--- Given data Enclosed Below ---

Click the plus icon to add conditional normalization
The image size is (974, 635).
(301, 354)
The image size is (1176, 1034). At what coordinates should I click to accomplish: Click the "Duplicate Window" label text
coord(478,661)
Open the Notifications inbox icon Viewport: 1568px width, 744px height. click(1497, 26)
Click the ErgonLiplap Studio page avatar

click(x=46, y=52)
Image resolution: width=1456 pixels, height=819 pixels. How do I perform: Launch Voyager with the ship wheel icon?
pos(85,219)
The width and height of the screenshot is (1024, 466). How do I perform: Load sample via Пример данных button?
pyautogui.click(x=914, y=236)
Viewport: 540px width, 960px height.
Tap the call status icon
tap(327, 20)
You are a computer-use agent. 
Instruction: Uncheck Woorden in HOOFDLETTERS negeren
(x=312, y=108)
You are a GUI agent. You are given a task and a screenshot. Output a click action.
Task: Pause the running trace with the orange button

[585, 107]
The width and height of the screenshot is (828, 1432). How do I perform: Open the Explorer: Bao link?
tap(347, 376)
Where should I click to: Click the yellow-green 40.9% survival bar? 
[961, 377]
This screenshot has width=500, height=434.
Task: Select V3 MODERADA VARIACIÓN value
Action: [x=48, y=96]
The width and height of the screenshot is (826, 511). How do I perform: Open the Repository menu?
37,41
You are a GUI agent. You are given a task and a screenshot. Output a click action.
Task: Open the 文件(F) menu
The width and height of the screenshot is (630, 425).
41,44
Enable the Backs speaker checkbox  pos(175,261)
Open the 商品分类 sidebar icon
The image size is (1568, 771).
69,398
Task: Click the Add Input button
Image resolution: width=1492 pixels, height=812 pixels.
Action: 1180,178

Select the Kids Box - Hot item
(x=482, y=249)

--- End of Enclosed Given data ---

_Exercise directions_.
Quote only the lines from the one containing "Task: Open the 文件(F) menu" through the final line of the records, with both ends included.

_Output for this task_.
Task: Open the 文件(F) menu
The width and height of the screenshot is (630, 425).
41,44
Enable the Backs speaker checkbox  pos(175,261)
Open the 商品分类 sidebar icon
The image size is (1568, 771).
69,398
Task: Click the Add Input button
Image resolution: width=1492 pixels, height=812 pixels.
Action: 1180,178

Select the Kids Box - Hot item
(x=482, y=249)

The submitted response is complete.